Electricity, wind, solar, hydrogen… these energy sources emit little or no CO2. They are key to the “greening” of rail operations.
SNCF’s ambition is to arrive at zero CO2 emissions by 2050, when 10% of SNCF traffic is operated with diesel traction today.
To achieve this goal, the solution will be found in combining new on-board and on-the-ground technologies that meet the requirements of rail transport and use “decarbonised” energies, that is, ones that emit little or no carbon dioxide. Those energies are nuclear, wind, solar, and hydrogen.
In a very densely populated area like the Paris region, where robust rail services are crucial, the “greening” of the rail system will call for advances in power supply and saving of energy through the optimisation of train driving with sensors and AI.
The solution will also include “frugal” electrification, with costs controlled with technological solutions such as on-board storage batteries. This is a focus of the hybrid TER project.
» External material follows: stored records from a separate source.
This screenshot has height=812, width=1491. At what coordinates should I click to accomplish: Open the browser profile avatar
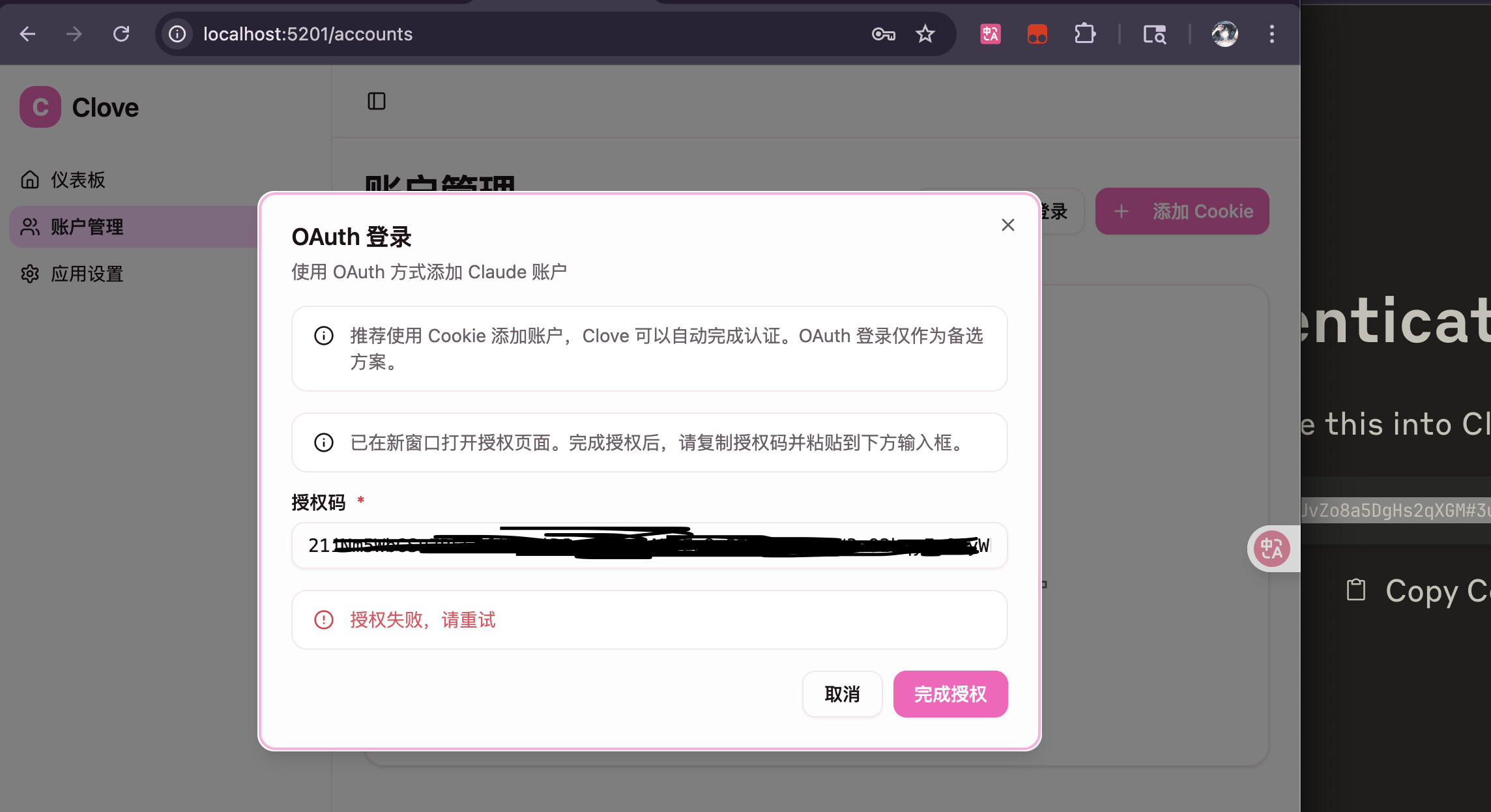[1224, 34]
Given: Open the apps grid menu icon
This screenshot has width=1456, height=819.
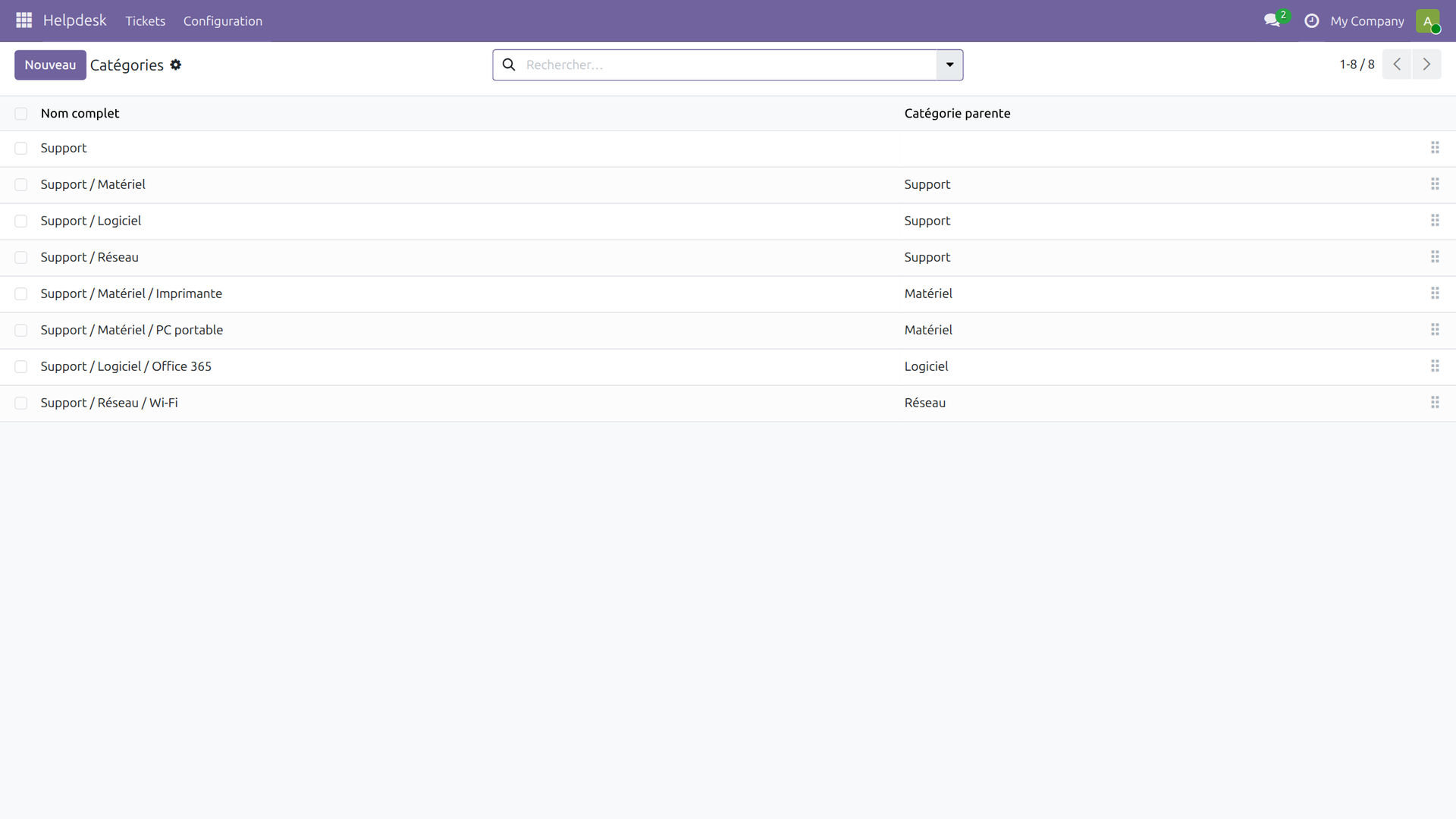Looking at the screenshot, I should pyautogui.click(x=24, y=20).
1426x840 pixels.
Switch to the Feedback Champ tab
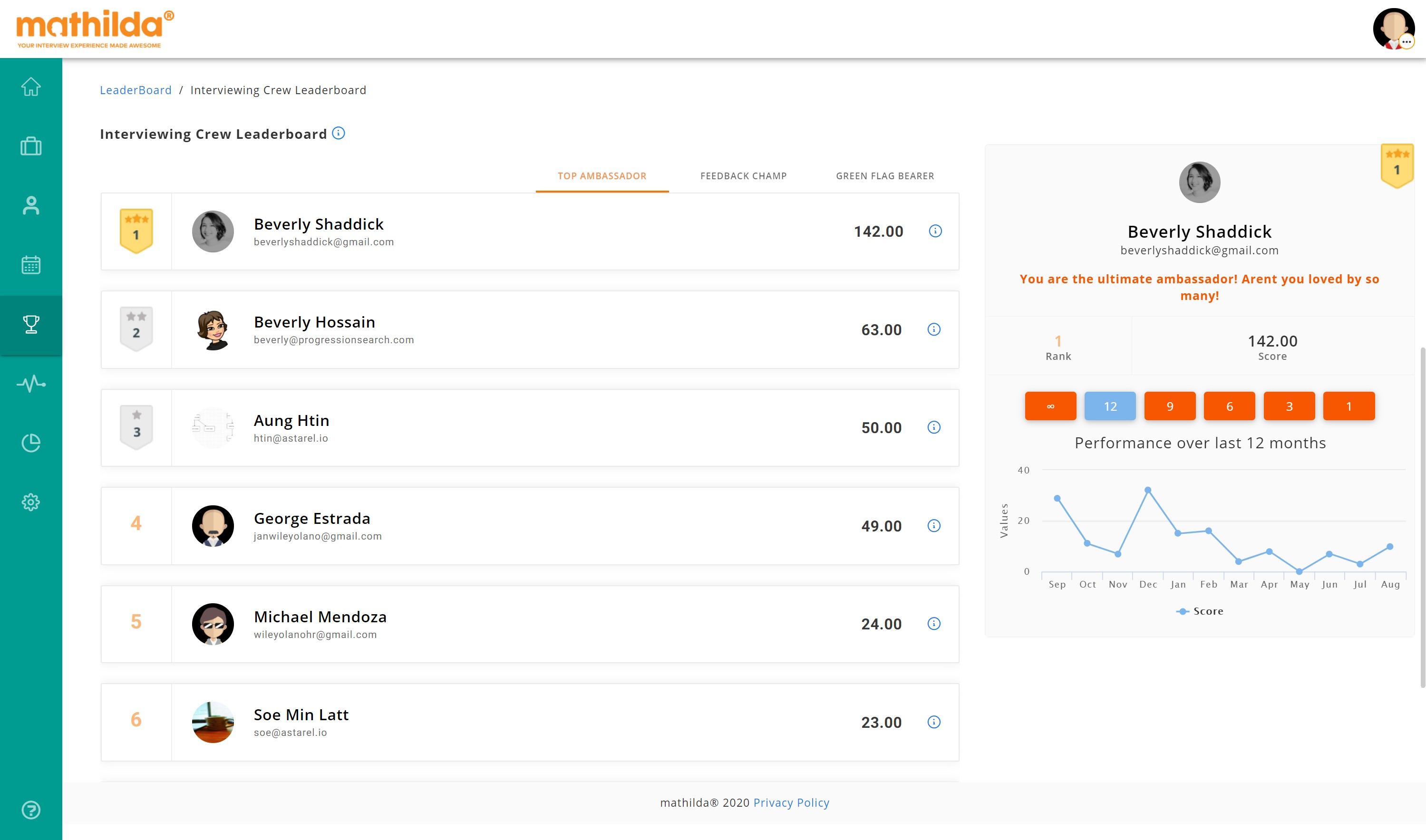pyautogui.click(x=743, y=176)
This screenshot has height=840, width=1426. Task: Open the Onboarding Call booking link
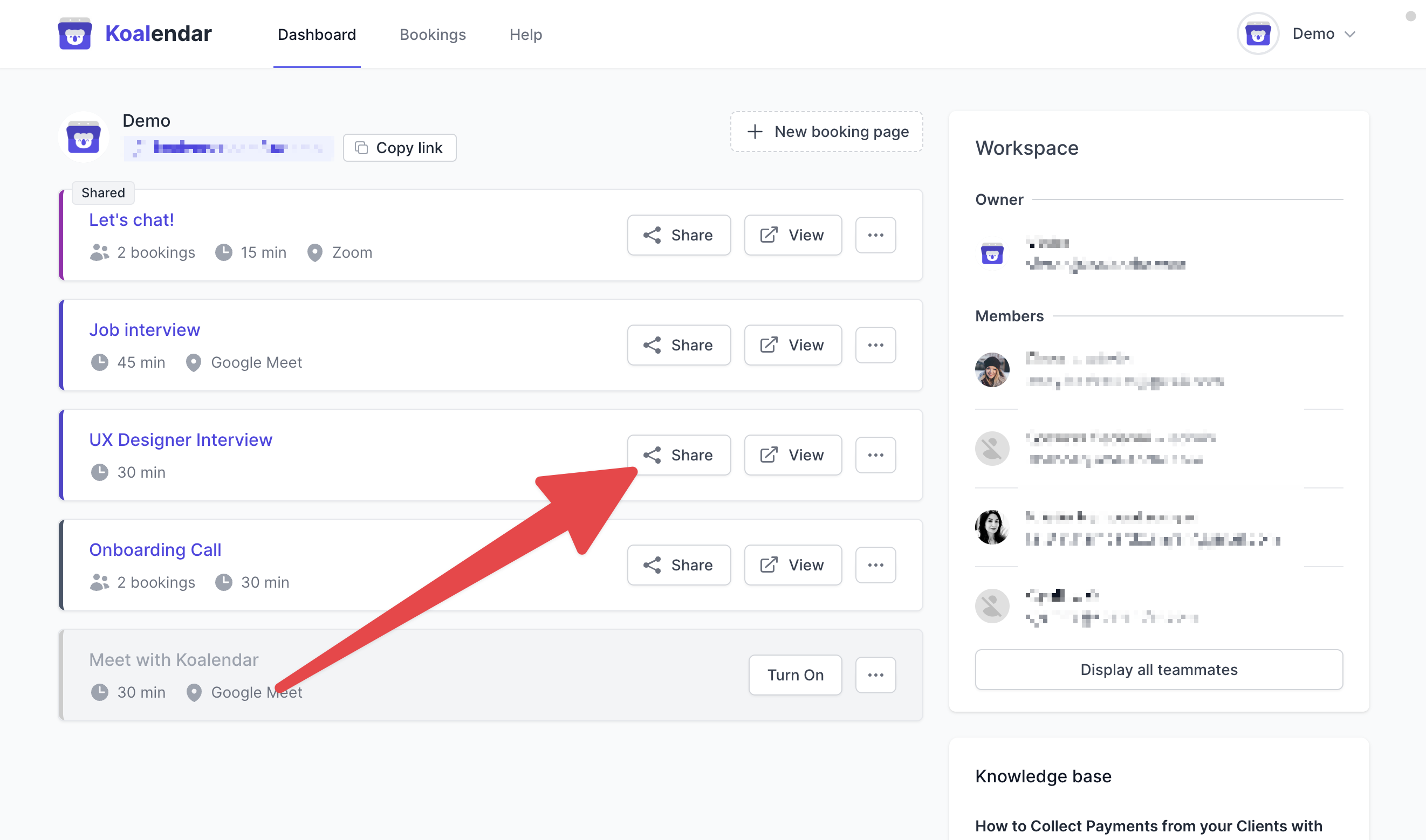coord(155,549)
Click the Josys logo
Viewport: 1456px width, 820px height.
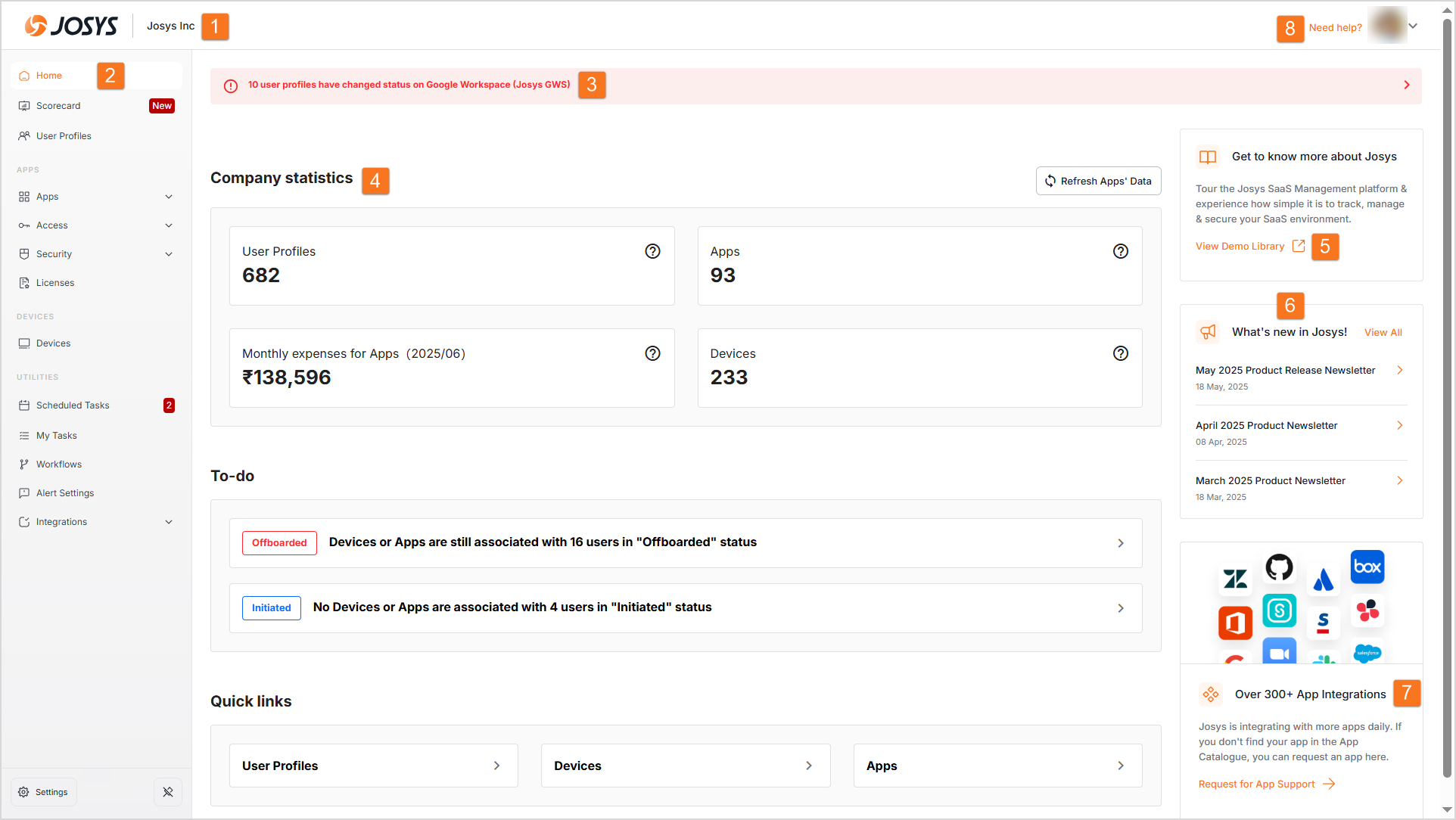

The hybrid TER is powered by an optimal combination of energy sources used according to the situation (electrical power via catenaries, diesel engines, and energy stored in batteries). A prototype will go into regional commercial service in 2021.
The greening of rail operations and infrastructures will pick up speed as technological and financial obstacles are overcome. Although today these new technological solutions are all more costly than diesel power, the expected increase in the carbon tax (no doubt at least €100 per tonne of CO2, compared with €25 today) will make them more competitive with diesel.
Moreover, costs will go down as these innovations progressively come into wider use. This trend is already apparent owing to the growing political will to address these environmental issues.